━━━ Exercise input

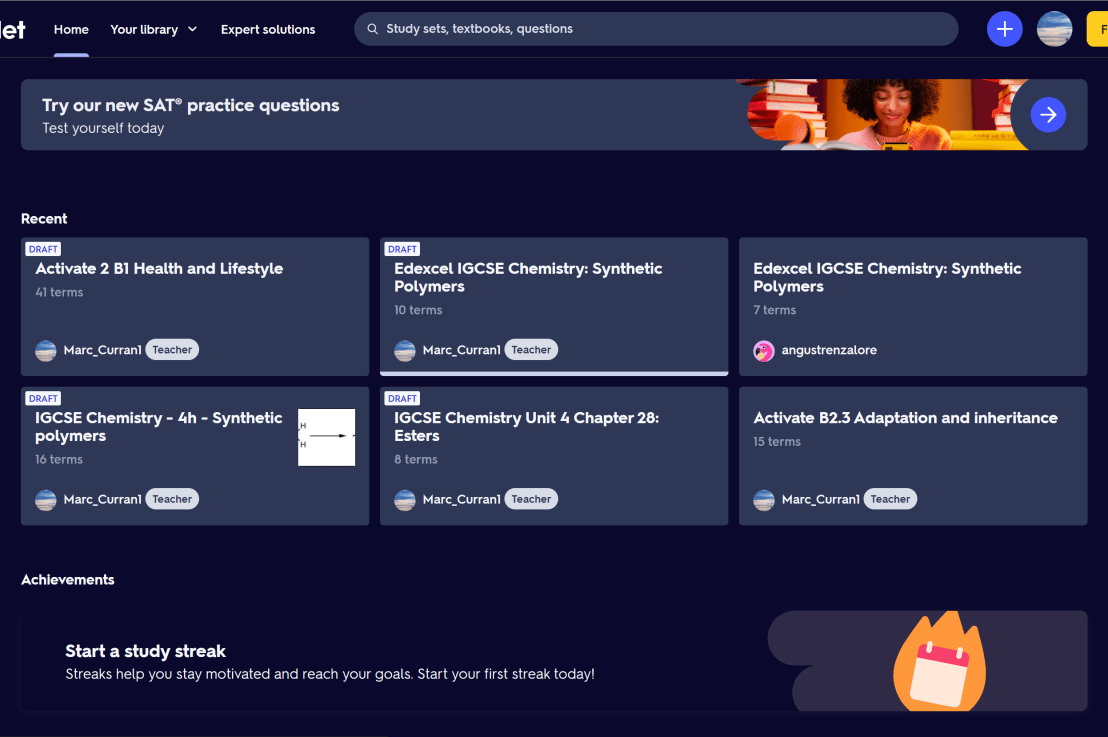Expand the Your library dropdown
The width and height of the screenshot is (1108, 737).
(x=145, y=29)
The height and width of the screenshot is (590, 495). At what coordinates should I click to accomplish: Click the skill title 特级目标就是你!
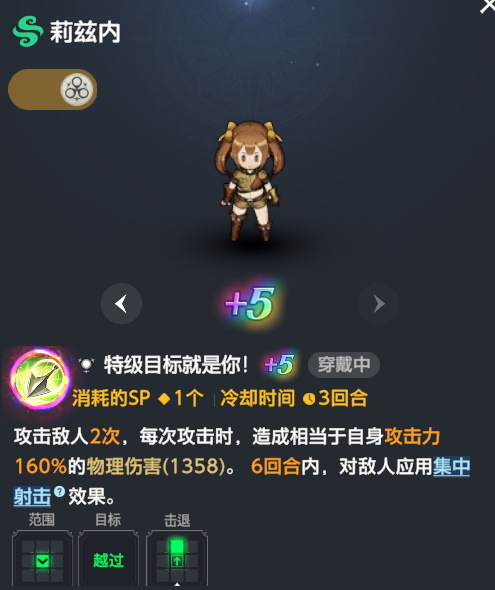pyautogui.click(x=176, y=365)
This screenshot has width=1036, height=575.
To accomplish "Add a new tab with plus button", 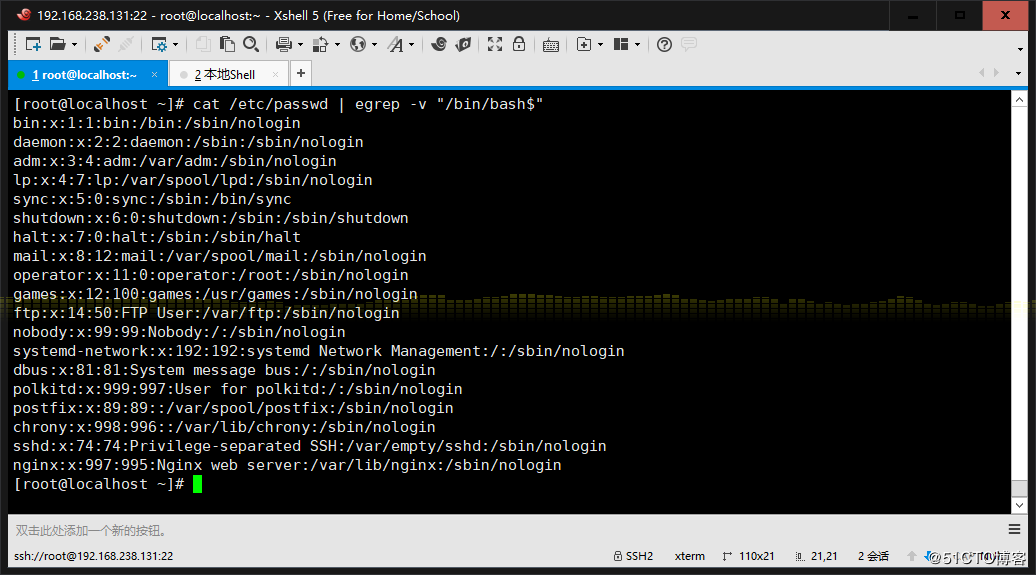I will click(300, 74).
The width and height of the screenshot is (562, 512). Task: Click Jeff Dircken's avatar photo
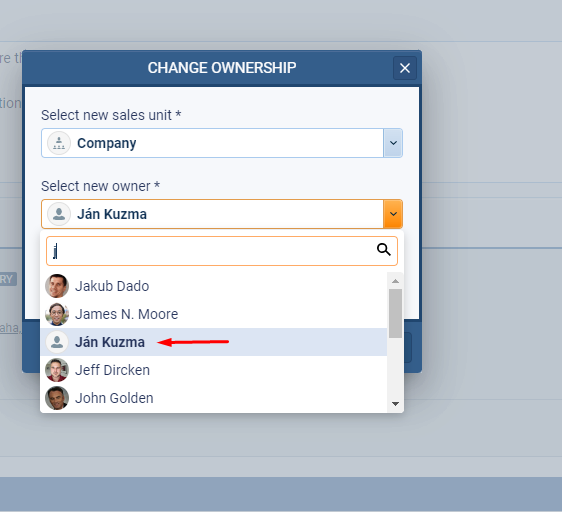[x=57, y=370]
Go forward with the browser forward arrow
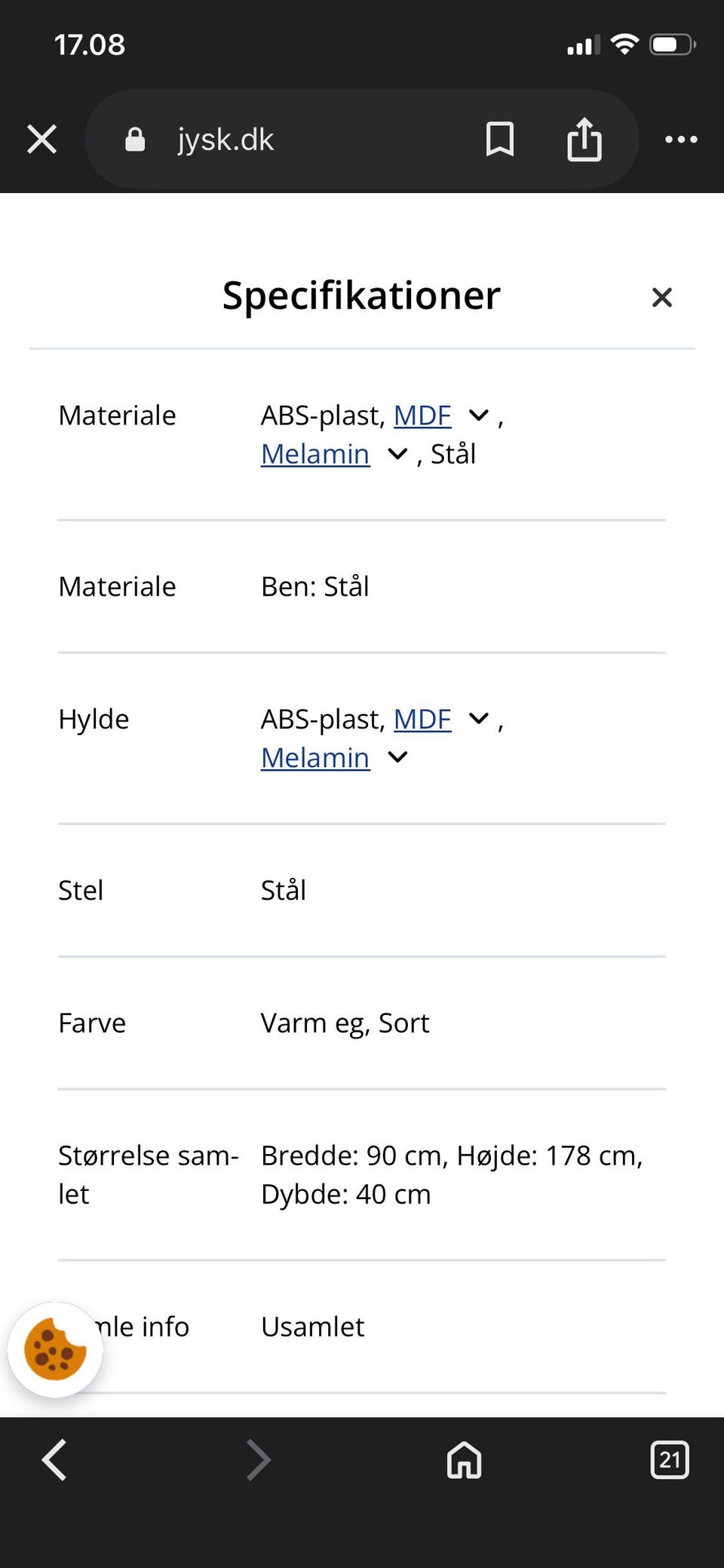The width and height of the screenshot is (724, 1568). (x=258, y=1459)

━━━━━━

Rewrite the records from the line that contains "The width and height of the screenshot is (562, 512)." through the end, swapping "avatar" for "profile" and keeping everything else the same. Leave the pictures out of your answer.

The width and height of the screenshot is (562, 512). Task: Click Jeff Dircken's profile photo
[x=57, y=370]
Go forward with the browser forward arrow
The width and height of the screenshot is (724, 1568). (x=258, y=1459)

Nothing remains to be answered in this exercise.